25 January 2013

Beyond the Pahl 5

Pahl:

Finally, if I’m right about these first four points, then whatever my personal perspectives are on exactly when or precisely how God created all things is a moot point. I'm not a scientist, so my thoughts on these matters carry no weight. And, with respect to my salvation, my orthodoxy, and my biblical fidelity, any thoughts I have on these matters are irrelevant.

Thoughts:

No if you are right about the first four points, then that God created at all, or if there is a personal God in relation with us is the moot point, if the details are rejected, then the world picture the details paint must also be rejected.

But, he's not a scientist, so his thoughts carry no weight? He's a theologian, and questions of origins are religious questions. He is eminently qualified to comment, because what we understand about origins is basic to how we grapple with the world and how we build our world picture. Our view of origins is our view of both ourselves and God (or what is independently basic). Resign this religious ground, and you leap towards deferring to an alternative conception of the world and not the one God provides.
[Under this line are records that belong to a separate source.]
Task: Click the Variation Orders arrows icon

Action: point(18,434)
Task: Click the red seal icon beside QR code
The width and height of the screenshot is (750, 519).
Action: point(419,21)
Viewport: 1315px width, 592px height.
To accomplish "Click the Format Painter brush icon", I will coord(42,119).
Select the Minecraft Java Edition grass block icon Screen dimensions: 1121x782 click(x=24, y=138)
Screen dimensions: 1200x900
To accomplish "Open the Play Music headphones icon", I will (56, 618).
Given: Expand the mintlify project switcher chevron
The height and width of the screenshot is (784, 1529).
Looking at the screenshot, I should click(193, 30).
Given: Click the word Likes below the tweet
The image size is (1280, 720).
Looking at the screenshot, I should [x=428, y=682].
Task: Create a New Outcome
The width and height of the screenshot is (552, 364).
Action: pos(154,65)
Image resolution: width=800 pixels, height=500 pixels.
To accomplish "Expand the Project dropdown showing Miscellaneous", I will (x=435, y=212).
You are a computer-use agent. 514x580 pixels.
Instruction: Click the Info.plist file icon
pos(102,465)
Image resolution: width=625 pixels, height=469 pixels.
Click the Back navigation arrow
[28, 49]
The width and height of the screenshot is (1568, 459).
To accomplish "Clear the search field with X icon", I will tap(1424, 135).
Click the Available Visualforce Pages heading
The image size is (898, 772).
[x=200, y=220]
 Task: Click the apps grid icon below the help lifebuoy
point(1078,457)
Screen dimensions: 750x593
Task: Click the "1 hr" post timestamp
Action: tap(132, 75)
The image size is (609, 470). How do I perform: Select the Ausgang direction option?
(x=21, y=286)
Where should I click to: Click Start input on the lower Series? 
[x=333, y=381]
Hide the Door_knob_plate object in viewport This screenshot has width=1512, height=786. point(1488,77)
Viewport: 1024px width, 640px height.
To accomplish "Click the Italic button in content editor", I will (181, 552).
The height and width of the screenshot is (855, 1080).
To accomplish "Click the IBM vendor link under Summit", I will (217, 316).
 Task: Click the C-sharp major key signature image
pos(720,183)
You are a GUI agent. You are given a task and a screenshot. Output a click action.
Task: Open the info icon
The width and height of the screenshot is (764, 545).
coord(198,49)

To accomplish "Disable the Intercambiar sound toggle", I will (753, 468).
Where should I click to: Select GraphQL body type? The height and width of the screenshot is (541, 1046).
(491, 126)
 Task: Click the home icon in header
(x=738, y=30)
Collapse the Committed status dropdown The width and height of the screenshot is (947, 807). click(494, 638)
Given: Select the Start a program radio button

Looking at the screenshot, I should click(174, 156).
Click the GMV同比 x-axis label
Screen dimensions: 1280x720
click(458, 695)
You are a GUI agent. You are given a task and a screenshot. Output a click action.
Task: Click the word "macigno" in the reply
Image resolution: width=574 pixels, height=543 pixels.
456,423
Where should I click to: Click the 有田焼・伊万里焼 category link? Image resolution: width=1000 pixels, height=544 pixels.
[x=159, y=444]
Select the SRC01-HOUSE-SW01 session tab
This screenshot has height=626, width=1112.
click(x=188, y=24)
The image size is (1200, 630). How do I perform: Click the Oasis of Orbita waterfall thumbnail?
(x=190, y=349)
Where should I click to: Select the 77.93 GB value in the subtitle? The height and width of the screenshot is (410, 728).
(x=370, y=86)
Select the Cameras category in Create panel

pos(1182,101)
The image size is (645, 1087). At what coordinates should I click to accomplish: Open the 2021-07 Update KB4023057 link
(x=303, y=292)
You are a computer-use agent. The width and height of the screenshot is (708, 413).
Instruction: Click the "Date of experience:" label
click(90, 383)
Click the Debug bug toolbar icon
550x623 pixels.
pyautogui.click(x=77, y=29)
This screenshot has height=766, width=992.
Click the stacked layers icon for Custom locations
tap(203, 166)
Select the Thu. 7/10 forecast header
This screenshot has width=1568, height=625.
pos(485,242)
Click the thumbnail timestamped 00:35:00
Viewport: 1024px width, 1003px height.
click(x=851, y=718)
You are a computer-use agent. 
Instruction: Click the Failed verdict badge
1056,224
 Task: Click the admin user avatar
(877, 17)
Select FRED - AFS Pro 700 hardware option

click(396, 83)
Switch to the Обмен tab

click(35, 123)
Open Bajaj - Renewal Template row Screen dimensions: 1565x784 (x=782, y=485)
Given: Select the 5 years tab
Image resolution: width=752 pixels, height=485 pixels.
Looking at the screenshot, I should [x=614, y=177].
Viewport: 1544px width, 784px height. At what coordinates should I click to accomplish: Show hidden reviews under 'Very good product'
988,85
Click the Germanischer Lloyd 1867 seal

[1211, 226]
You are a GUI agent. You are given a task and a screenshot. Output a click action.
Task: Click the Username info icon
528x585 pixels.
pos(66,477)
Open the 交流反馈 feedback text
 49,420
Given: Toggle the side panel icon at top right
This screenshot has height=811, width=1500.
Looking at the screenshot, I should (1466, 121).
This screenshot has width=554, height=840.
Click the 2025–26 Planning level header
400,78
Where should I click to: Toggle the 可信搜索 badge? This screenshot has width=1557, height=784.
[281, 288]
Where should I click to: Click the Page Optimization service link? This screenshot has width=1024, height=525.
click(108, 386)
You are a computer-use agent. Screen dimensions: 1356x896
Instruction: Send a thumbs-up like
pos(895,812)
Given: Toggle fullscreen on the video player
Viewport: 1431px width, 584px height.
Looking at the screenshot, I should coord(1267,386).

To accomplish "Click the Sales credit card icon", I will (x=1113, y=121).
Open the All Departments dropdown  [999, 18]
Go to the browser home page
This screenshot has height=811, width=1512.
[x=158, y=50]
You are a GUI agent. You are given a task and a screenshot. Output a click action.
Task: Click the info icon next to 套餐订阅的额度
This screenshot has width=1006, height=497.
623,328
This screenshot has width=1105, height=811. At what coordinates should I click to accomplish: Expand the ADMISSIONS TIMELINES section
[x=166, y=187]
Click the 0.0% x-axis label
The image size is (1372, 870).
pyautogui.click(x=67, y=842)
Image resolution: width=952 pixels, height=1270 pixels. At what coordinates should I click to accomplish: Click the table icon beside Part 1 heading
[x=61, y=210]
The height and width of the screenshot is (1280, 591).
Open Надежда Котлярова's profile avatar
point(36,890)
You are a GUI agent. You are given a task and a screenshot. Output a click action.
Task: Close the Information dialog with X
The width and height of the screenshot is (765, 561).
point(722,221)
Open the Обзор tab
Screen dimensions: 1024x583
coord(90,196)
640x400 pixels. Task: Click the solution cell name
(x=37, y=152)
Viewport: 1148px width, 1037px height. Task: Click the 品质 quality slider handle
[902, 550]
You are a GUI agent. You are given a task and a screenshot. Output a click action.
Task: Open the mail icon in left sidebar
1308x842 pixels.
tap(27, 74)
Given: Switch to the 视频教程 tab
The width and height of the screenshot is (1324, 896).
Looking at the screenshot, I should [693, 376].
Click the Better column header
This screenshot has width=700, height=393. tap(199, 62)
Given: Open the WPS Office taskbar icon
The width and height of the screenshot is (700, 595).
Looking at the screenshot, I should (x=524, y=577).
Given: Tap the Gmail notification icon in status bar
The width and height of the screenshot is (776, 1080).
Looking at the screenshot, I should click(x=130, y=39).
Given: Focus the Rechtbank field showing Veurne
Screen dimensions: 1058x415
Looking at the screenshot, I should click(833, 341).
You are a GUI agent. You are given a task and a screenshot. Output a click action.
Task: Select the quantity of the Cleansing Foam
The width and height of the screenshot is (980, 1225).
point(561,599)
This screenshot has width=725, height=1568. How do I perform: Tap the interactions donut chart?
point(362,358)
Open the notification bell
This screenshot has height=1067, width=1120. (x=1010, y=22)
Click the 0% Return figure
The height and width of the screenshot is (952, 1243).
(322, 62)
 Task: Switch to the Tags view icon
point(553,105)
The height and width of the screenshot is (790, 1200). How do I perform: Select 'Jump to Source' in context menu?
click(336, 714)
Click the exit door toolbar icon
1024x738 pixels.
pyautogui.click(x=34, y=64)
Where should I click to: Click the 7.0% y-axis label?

Thus finally we come full circle to the ontology that Pahl must entertain: it must be a materialist ontology, where all that doesn't fit in a purely material conception is grafted on 'idealistically', or if I would be blunt: 'paganistically' where access to the real is not direct, but by conjuring because in the  materialist world we are either cut off from it, or 'it' is fictional, but hints of a deeper 'occult' reality to which our only access is illegitimate. Either way, not Christian.